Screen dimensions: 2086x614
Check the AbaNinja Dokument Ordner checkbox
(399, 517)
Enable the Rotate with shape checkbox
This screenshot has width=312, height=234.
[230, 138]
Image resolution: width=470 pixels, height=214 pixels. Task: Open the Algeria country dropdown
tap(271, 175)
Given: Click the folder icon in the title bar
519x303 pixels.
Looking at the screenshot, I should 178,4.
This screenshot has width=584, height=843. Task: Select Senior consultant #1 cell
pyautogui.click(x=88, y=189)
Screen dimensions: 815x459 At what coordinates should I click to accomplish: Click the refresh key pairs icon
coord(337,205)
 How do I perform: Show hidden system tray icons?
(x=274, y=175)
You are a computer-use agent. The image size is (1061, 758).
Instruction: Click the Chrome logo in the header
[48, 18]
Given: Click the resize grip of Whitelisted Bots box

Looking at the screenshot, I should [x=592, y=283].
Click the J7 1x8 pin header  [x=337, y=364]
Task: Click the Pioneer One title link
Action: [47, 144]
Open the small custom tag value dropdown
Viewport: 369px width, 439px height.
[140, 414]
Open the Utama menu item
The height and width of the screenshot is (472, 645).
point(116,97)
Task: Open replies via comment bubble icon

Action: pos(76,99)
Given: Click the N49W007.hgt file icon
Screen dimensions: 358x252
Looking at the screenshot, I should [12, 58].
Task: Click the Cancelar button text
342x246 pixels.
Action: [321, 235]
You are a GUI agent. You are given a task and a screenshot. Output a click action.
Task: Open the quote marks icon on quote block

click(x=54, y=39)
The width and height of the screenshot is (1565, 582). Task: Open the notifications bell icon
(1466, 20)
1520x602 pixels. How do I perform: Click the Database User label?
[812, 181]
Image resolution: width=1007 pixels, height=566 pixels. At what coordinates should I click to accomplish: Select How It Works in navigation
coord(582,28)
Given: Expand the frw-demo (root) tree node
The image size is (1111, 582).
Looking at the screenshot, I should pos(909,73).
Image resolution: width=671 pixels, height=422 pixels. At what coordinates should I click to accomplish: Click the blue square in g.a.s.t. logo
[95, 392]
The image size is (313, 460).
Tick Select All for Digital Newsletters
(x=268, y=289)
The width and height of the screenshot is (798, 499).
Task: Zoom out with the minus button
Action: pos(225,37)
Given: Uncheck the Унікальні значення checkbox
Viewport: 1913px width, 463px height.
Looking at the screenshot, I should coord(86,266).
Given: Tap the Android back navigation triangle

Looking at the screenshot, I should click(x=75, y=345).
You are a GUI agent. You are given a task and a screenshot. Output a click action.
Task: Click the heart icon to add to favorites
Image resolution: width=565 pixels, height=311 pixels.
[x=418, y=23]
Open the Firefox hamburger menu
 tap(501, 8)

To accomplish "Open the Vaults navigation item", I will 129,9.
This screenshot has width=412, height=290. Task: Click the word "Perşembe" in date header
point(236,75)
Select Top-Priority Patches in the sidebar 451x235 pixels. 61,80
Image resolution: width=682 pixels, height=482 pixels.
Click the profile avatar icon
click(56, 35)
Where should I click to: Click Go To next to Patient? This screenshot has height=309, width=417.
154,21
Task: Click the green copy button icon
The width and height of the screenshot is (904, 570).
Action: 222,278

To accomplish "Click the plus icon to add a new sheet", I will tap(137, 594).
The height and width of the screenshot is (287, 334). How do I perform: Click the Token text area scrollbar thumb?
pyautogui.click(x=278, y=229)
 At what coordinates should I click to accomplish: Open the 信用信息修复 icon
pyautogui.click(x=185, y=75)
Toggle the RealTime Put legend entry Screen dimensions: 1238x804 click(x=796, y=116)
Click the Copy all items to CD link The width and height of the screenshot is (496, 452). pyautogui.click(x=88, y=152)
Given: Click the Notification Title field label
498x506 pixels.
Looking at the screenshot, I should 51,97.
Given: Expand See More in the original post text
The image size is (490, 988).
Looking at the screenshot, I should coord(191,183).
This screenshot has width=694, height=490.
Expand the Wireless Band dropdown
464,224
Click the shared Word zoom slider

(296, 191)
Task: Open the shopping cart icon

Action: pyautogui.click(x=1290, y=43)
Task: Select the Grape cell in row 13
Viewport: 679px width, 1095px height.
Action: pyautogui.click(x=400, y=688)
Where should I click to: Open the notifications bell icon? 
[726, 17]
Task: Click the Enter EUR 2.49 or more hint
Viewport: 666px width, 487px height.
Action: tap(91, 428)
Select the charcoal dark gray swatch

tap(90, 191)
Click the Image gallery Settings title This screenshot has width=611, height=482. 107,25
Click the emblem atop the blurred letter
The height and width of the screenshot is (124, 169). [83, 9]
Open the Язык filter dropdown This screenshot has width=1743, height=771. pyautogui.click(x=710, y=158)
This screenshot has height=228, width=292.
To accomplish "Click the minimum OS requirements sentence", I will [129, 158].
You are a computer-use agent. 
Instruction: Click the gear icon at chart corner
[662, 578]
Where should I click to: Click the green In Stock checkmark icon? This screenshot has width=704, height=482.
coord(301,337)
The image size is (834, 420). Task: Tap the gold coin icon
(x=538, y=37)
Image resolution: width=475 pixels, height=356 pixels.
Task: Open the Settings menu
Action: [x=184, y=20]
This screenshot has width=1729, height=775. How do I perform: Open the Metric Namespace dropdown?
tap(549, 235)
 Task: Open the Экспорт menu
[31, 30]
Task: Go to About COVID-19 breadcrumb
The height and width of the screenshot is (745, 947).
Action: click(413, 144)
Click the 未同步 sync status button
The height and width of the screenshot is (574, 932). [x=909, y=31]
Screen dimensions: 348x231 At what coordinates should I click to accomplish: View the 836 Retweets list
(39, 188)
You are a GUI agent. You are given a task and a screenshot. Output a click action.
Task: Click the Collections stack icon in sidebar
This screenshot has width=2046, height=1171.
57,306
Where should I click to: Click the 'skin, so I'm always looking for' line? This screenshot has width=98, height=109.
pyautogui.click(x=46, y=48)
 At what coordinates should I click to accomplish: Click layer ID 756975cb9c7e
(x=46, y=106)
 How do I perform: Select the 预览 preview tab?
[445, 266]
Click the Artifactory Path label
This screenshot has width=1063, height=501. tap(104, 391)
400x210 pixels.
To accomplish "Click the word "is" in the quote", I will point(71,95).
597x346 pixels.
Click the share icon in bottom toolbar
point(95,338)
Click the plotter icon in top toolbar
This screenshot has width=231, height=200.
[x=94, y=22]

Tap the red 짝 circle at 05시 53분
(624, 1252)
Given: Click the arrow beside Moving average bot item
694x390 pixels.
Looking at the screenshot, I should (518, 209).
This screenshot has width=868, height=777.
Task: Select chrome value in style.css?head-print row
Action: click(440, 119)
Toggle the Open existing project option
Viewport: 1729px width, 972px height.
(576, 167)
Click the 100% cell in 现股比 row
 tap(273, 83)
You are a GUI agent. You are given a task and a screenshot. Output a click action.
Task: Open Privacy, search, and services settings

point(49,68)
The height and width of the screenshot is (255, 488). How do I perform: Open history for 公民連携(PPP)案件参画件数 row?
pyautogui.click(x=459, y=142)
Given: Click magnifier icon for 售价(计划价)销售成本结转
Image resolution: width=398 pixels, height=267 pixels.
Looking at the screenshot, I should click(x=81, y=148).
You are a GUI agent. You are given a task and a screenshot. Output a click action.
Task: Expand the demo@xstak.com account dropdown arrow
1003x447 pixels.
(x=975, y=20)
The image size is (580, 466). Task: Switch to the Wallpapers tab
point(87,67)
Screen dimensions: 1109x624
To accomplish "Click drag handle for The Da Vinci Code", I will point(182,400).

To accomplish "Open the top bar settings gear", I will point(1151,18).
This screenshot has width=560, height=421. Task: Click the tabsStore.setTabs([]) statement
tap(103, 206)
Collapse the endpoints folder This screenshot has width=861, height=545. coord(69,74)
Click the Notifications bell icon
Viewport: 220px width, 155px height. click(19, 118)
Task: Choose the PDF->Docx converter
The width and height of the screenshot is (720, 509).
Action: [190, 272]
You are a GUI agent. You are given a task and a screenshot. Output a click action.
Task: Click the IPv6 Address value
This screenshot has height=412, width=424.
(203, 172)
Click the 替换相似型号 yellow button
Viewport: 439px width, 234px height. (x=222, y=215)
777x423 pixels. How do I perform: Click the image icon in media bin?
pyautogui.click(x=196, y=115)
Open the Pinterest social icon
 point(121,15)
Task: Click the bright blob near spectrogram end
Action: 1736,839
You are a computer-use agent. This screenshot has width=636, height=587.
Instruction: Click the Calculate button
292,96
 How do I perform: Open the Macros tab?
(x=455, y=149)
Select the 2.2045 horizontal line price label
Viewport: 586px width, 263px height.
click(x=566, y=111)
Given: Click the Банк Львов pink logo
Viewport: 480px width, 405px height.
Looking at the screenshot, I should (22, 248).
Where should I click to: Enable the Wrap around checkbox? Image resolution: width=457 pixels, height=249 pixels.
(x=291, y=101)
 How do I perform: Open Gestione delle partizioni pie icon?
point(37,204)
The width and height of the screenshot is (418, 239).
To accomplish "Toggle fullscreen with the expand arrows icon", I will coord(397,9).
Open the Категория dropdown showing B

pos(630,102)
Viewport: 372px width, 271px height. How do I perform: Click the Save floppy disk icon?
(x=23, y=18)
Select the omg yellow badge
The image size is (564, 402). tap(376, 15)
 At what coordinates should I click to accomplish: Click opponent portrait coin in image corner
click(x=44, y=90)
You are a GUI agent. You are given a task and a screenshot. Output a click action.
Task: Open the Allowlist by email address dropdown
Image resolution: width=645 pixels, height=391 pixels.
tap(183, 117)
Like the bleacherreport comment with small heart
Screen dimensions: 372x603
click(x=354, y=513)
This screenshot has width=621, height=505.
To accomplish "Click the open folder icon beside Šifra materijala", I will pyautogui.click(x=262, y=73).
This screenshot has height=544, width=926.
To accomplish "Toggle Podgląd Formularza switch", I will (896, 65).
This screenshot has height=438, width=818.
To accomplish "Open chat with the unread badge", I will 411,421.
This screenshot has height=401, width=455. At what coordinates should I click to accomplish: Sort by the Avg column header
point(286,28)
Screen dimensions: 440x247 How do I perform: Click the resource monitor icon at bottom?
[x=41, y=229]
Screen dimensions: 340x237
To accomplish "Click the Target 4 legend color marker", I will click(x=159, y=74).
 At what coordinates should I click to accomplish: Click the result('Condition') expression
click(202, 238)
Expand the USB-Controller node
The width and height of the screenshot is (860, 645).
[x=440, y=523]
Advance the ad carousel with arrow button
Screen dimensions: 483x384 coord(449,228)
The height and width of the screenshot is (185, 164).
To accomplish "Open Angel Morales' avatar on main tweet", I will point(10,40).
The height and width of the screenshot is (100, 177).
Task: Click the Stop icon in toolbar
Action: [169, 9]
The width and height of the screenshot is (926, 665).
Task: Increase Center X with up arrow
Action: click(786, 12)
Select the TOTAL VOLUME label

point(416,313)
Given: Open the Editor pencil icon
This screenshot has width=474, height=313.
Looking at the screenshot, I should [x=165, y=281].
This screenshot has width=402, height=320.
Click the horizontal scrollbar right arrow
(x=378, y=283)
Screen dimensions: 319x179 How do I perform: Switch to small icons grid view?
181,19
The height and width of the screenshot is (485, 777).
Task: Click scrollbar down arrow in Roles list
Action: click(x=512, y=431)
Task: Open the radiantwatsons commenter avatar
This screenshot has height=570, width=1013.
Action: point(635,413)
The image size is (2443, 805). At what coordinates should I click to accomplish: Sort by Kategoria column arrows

^^^^

Reproduce the lines above, beginning at the line with "Where should I click to: Enable" and stopping after the line with "The width and height of the screenshot is (418, 239).", exactly as they are.

Where should I click to: Enable the Wrap around checkbox? Image resolution: width=457 pixels, height=249 pixels.
(x=291, y=101)
 How do I perform: Open Gestione delle partizioni pie icon?
point(37,204)
The width and height of the screenshot is (418, 239).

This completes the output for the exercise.